→ THE TASK: Reproduce the records below exactly, but only between the lines holding "Click crown icon beside Troop Healing" and "720x1604 pixels.", inclusive.

→ TASK INPUT:

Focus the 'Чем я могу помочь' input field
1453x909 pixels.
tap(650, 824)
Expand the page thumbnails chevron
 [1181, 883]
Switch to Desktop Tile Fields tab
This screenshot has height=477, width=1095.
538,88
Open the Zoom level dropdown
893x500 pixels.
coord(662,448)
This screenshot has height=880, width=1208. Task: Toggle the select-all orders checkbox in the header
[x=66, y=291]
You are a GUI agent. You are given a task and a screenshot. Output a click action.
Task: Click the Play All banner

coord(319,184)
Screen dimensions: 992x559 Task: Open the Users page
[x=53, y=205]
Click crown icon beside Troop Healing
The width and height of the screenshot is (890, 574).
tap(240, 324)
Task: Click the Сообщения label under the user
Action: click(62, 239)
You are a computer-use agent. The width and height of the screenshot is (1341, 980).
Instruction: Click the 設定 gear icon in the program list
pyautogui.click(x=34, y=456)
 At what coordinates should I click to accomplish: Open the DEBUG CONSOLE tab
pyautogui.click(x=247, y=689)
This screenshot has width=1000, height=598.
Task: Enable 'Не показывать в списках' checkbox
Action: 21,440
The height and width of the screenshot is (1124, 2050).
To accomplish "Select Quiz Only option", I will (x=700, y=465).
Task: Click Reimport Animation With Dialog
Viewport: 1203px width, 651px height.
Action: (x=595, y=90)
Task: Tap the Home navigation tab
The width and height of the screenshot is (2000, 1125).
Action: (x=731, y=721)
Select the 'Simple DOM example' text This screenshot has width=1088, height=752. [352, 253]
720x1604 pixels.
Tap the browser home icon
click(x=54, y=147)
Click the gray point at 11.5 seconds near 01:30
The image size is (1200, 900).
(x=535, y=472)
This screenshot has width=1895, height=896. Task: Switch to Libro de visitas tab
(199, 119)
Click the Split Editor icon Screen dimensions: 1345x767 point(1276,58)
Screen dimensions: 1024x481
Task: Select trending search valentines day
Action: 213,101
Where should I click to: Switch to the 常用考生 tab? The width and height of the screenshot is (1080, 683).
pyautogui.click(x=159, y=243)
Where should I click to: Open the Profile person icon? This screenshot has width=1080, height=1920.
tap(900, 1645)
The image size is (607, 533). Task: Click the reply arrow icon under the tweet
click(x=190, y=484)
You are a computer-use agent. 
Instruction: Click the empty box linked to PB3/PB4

→ REPLY TO THE EXERCISE:
Click crown icon beside Troop Healing
The width and height of the screenshot is (890, 574).
tap(240, 324)
Task: Click the Сообщения label under the user
Action: click(62, 239)
You are a computer-use agent. The width and height of the screenshot is (1341, 980).
Instruction: Click the 設定 gear icon in the program list
pyautogui.click(x=34, y=456)
 At what coordinates should I click to accomplish: Open the DEBUG CONSOLE tab
pyautogui.click(x=247, y=689)
This screenshot has width=1000, height=598.
Task: Enable 'Не показывать в списках' checkbox
Action: 21,440
The height and width of the screenshot is (1124, 2050).
To accomplish "Select Quiz Only option", I will (x=700, y=465).
Task: Click Reimport Animation With Dialog
Viewport: 1203px width, 651px height.
Action: (x=595, y=90)
Task: Tap the Home navigation tab
The width and height of the screenshot is (2000, 1125).
Action: (x=731, y=721)
Select the 'Simple DOM example' text This screenshot has width=1088, height=752. [352, 253]
720x1604 pixels.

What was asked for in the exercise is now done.